純 愛 〜pure love〜

》序《

時は平安
所は京の都

ここに、若き男子(おのこ)と女子(おなご)
知らず知らず出会い、惹かれ合い…


この世には、『運命』というものがある
『運命』、それは『運(めぐ)りゆく命の定め

その「定め」がもたらすものが、「幸」か「不幸」かは、誰にもわからない
知る術もない

ただ、「幸せ」な結末を祈り、見守ることしかできない

この若き二人の『運命』、いかなる「定め」に辿り着くのか…

さぁ、今ここに、二人の『運命』の物語を始めよう

》睦月《

寒き白
淡き光に
溶かさるる
運命の人
ここへ導かん


 京の都、八条殿に、一人の若き男子がおられます。名を『純(あや)』といい、みな純君(あやぎみ)とお呼びします。左大臣の祖父、大納言の父を持ち、見目麗しく聡明で、そして何と言ってもその名のとおり、優しく純真な若君でございます。純君は、※頭中将として宮仕えしておられます。
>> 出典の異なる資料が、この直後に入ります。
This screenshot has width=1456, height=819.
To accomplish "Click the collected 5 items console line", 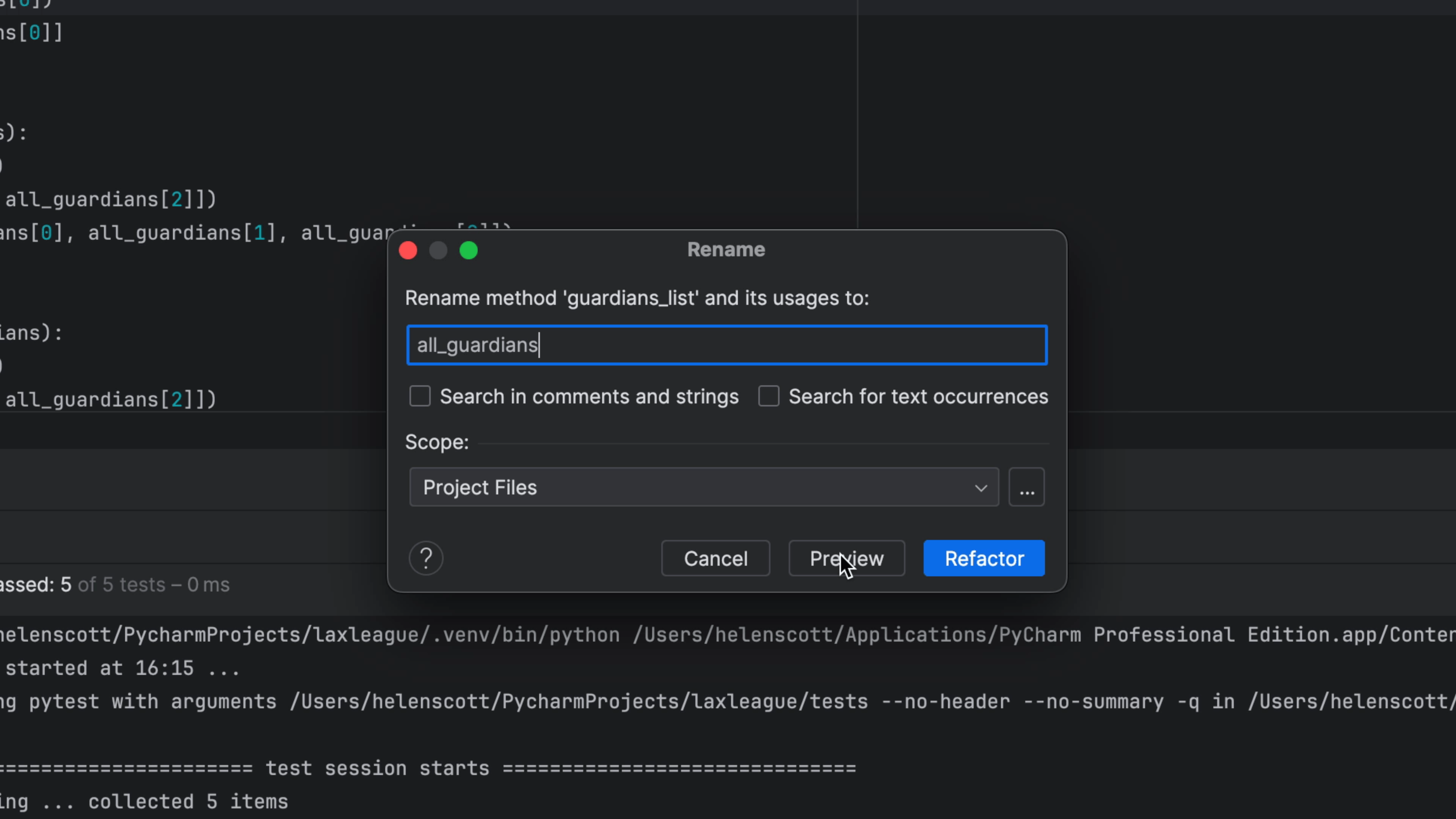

 ※頭中将…蔵人所(天皇の勅旨や上奏を伝達する)の責任者であり、近衛府(天皇や皇太子の警備をする)の中将をも兼任している

 純君の隣におられるのは、真空君(みそらぎみ)と紫苑君(しおんぎみ)でございます。
 真空君は、先の右大臣菅原道真公の御孫君であらせられます。無鉄砲なところがおありですが、あどけなさの残る方。純君と同じ近衛府で少将として宮仕えしておられます。
 そして、もうお一人。
 物静かで、純君と真空君にとっては兄のような存在の紫苑君でございます。橘家の御子息で、参議として宮仕えしておられます。三位宰相(さんみのさいしょう)とも呼ばれ、太政官での政治に参加されておられます。

 今日、ここ内裏の紫宸殿(ししんでん)では、※元日節会が行われております。三人も、この元日節会に招かれ出席しておられます。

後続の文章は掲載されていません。